SUPPLIED INFORMATION START
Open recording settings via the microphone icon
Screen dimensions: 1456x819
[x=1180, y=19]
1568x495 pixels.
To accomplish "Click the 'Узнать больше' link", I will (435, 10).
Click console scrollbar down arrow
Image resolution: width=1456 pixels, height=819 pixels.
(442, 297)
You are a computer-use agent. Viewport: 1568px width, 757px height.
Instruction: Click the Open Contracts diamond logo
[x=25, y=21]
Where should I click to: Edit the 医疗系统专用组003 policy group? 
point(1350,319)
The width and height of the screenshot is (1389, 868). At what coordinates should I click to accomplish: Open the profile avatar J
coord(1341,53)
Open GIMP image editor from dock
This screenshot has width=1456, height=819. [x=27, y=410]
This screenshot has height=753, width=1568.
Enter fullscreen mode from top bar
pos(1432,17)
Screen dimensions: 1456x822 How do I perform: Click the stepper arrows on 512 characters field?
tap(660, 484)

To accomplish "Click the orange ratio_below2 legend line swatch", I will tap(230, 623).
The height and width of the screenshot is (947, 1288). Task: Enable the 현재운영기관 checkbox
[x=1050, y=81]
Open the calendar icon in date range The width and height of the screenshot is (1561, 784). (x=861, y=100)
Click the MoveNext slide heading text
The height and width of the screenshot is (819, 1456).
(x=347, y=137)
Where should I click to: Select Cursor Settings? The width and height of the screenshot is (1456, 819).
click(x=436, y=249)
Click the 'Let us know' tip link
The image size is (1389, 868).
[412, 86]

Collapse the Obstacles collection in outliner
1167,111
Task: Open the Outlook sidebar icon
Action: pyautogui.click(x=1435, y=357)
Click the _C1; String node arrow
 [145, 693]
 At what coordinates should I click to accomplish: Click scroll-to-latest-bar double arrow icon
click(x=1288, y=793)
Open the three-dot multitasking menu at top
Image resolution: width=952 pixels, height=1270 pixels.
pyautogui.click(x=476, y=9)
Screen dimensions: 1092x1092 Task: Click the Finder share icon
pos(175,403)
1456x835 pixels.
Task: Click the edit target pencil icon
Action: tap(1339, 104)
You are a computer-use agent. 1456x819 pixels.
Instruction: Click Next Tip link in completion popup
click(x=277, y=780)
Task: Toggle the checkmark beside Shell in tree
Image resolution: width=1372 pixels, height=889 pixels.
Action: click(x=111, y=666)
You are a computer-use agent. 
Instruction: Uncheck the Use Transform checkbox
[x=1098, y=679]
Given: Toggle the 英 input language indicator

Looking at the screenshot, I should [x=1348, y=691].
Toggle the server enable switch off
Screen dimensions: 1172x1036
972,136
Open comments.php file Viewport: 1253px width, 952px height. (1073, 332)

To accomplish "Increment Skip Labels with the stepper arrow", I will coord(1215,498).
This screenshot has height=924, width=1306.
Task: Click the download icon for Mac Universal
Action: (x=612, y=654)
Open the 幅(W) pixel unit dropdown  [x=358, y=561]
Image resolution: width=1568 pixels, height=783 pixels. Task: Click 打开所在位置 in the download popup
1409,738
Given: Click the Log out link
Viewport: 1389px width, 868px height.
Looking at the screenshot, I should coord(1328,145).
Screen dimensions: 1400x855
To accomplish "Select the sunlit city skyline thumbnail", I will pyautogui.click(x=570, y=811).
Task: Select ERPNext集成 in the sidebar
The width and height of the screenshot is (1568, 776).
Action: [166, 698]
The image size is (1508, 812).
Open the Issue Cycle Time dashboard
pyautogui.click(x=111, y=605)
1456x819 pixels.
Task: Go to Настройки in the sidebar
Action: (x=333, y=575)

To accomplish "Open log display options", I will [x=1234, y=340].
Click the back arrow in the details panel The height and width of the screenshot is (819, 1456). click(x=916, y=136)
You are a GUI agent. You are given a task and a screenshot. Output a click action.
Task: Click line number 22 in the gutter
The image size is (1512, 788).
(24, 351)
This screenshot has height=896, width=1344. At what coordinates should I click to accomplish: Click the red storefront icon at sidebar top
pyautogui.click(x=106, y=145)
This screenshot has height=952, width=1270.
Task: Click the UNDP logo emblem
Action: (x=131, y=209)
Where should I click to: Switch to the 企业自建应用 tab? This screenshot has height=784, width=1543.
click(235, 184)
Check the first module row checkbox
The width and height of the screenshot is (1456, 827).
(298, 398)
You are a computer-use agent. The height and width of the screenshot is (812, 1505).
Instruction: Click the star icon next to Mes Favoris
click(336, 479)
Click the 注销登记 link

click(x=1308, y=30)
SUPPLIED INFORMATION END
[WHAT IS REQUIRED] Determine how many lines in the records above have the string "computer". Only the number should be returned.

[RESPONSE BOX] 4